Monday, December 10, 2012

Me vs Lymbic System

Tetes air mataku tak tertahan lagi
Menanti kepastian tentang kita
Kau masih juga bersamanya
Masih mencintainya


Suara Reza Artamevia mengalun lembut merambat keluar dari kedua speaker di samping komputerku.

Oh tidak! Aku tahu akan menjadi apa ini.

Gelombang suara itu terus merambat masuk ke dalam gendang telingaku. Terus menggali dalam-dalam dan akhirnya menyentuh sel-sel otak.

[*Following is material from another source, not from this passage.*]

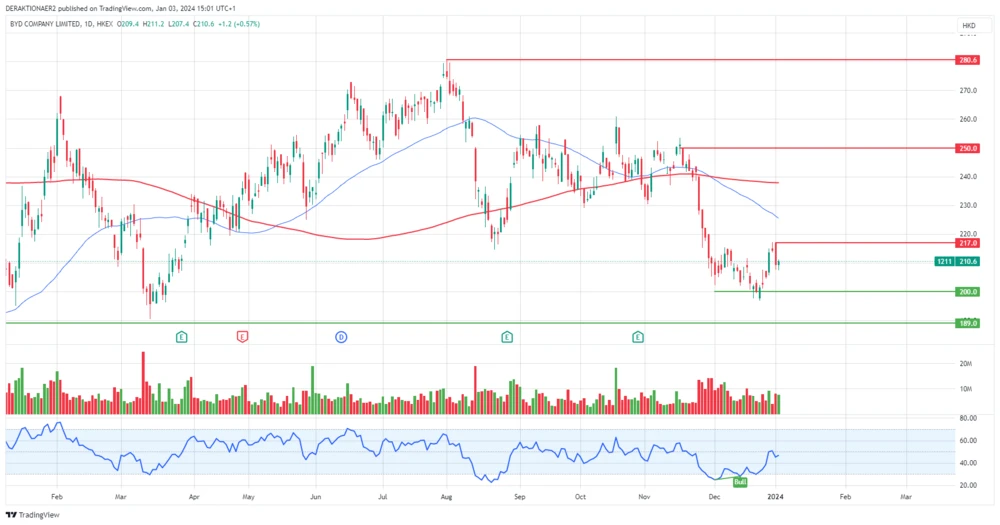
Task: Click the green E marker near November
Action: (638, 337)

Sayangnya, bukan kepada neocortex, sang rasionalis, yang akan menganggapnya angin lalu. Tapi malah menyapa lymbic system. Si kecil cabe rawit yang menguasai emosi. Aku benci ini. Tabiatnya buruk sekali khusus untuk persoalan ini.

Nah benar kataku.

Si kecil nakal itu mulai mengajak sebataliyon dendrite otak melanglang buana mengunjungi memori yang kusimpan jauh di dalam. Memoriku pada awal 2010. Memoriku akan seseorang. Seseorang yang membuatku sesak walau system pernapasanku baik-baik saja.

Don’t say you love me, unless forever
Don’t tell me you need me, if you’re not gonna stay
Don’t give me this feeling, I’ll only believe it
Make it real, or take it all away


Sial! Setan kecil yang hanya menempati dua puluh persen otakku itu sudah berhasil membujuk semesta. Entah bagaimana, winamp-ku yang memang sengaja kusetel shuffle sudah sampai di bagian chorus Don’t Say You Love Me-nya The Corrs. Tak main-main dia rupanya.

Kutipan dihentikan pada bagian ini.